Test-drive the GATK tools and Best Practices pipelines on Terra
Check out this blog post to learn how you can get started with GATK and try out the pipelines in preconfigured workspaces (with a user-friendly interface!) without having to install anything.
VariantRecalibration needs -mG 4 with per lane fastq, but not concatenated fastqs?
The headline is a bit imprecise because of the length limit, so what I mean to say is that when I run a NA12878 sample through my pipeline with the fastq files split per lane, I need to use -mG 4 in VariantRecalibration for it to not crash. But when I concatenate the files to one R1 and one R2 it runs with the standard settings through the entire pipeline with no issues.
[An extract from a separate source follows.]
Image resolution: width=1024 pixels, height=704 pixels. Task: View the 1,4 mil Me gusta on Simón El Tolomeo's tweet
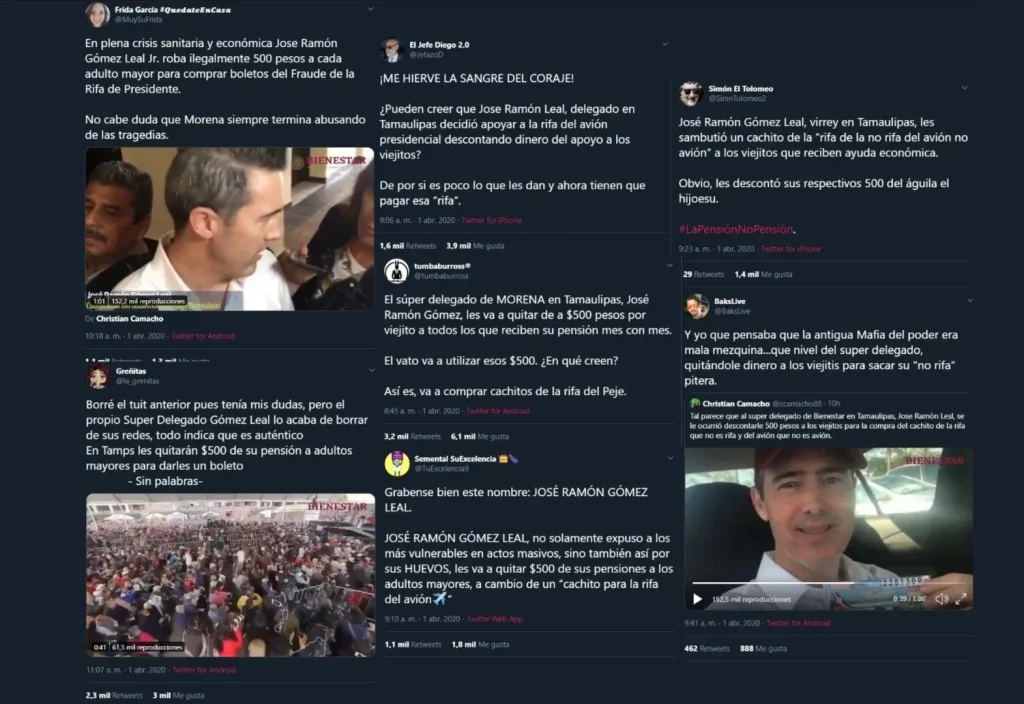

Here's the command line I used for the failed execution:
VariantRecalibrator -nt 4 -R human_g1k_v37_decoy.fasta -input NA12878-map_sorted_markdup_recalibhaplotype_haplotype.vcf -mode SNP -recalFile NA12878-map_sorted_markdup_recalibhaplotype_haplotypeSNPs.recal -tranchesFile NA12878-map_sorted_markdup_recalibhaplotype_haplotypeSNPs.tranches -resource:omni,known=false,training=true,truth=true,prior=12.0 references/omni.vcf -resource:1000G,known=false,training=true,truth=false,prior=10.0 references/1000g.vcf -resource:dbsnp,known=true,training=false,truth=false,prior=2.0 references/dbsnp.vcf -resource:hapmap,known=false,training=true,truth=true,prior=15.0 references/hapmap.vcf -an QD -an MQ -an DP -an FS -an SOR -an MQRankSum -an ReadPosRankSum -tranche 100.0 -tranche 99.95 -tranche 99.9 -tranche 99.8 -tranche 99.6 -tranche 99.5 -tranche 99.4 -tranche 99.3 -tranche 99.0 -tranche 98.0 -tranche 97.0 -tranche 90.0
The entire pipeline goes NA12878 lane 1-8 read 1 and NA12878 lane 1-8 read 2 fastq > bwa > MergeSamFiles > BaseRecalibrator > PrintReads > HaplotypeCaller > GenotypeGVCFs > VariantRecalibrator SNP/INDEL > ApplyRecalibration SNP/INDEL
We took a look at the bam file from MergeSamFiles and the equivalent bam file from SortSam from the pipeline that uses the concatenated fastq files as input, and there are differences in how the reads have been either mapped or marked as unmapped. So the difference seems to arise in bwa when it maps the fastq files, but why is that though?